A chief objective of any sauna bath is to make you perspire, and perspiration is a natural, necessary function of the human body. It’s a means by which the body can rid itself of extra heat and water and eliminate harmful toxins that have, over time, built up inside it.
As Dr. Sherry A. Rogers notes in her book, Detoxify or Die, “The bottom line is that sweat is the only proven method for getting the most dangerous toxins out of the body.”
Researchers in Japan have concluded that perspiration induced by far infrared sauna use contains as much as 300 percent more toxins than sweat expelled during exercise. Included among these toxins are mercury, lead, cadmium and aluminium.
The health benefits of sauna bathing, however, go beyond aiding detoxification. As your body increases sweat production to cool itself during a hot sauna bath, your heart increases blood circulation. Heart rate, cardiac output and metabolic rate all increase, while diastolic blood pressure decreases, helping to improve overall cardiovascular fitness.

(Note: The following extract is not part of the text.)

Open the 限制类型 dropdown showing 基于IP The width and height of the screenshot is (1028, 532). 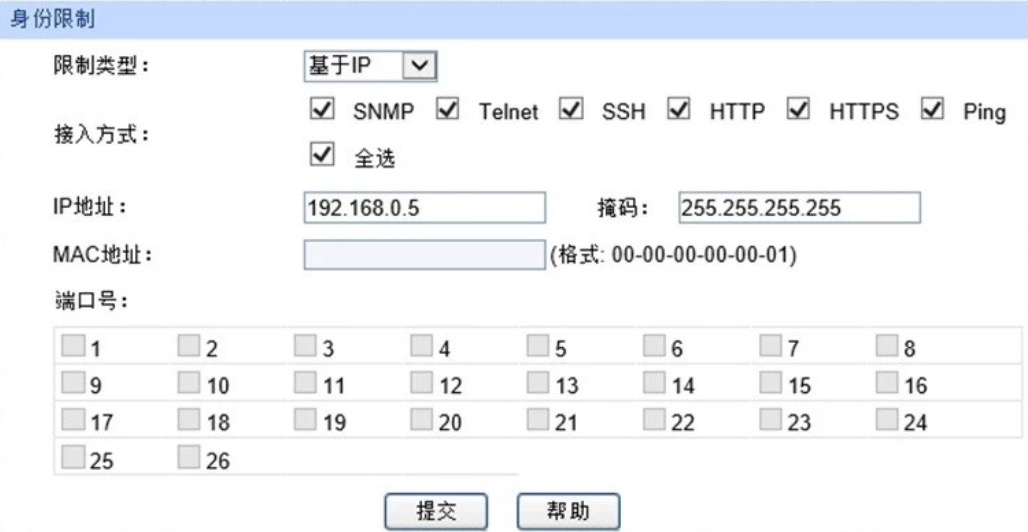pos(370,66)
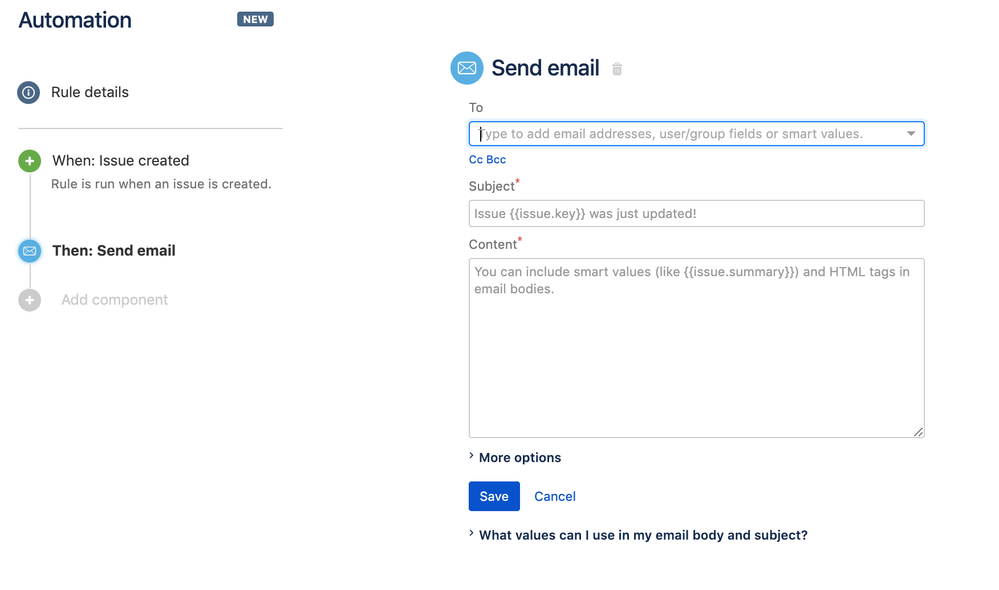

Sauna bathing may also contribute to healthy weight loss. A letter in a 1981 issue of the Journal of the American Medical Association asserted that “a moderately conditioned person can easily ‘sweat off’ 500 grams in a sauna, consuming nearly 300 calories, the equivalent of running two to three miles. A heat-conditioned person can easily sweat off 600 to 800 calories with no adverse effects. While the weight of the water lost can be regained by rehydration with water, the calories consumed will not be.”

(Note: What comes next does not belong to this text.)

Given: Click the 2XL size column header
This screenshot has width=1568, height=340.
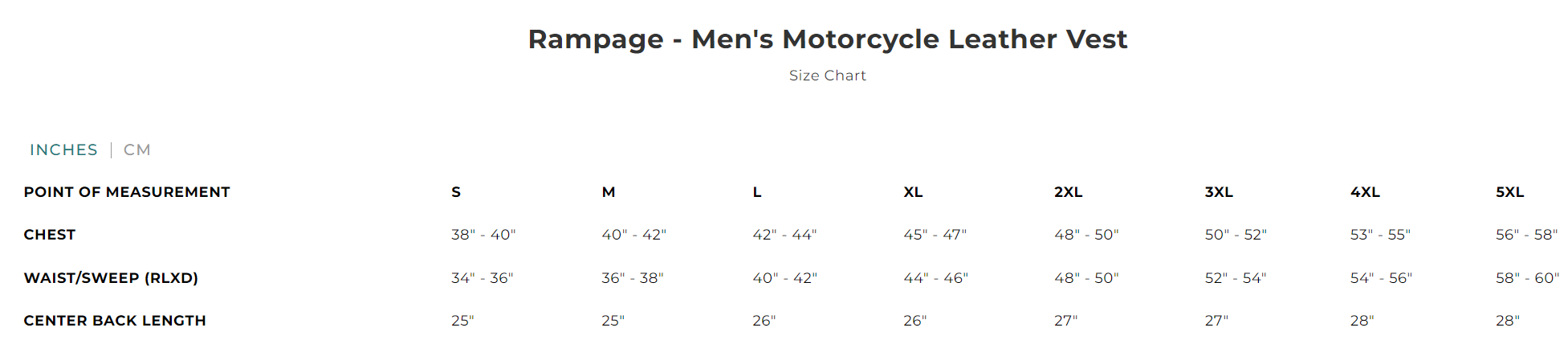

Most irrefutable are the claims that regular sauna bathing helps to relieve stress and promote relaxation. It has been demonstrated time and time again that spending just a few minutes in a hot sauna bath can reduce anxiety levels, sooth nerves and warm tight muscles. Not only has sauna bathing been shown to encourage deeper, more restful sleep, far infrared sauna therapy has proved effective in alleviating pain associated with arthritis, backache, bursitis, fibromyalgia, headache, sprains, strains and other muscular and skeletal ailments.
“I am convinced that the far infrared sauna is something that everyone should do to restore health,” contends Dr. Rogers. Indeed, especially for people burdened by toxic build-up, heart disease, stress and anxiety disorders, and weight problems, it seems the home sauna is now regarded much less as a luxury item and much more as a necessity for healthy living.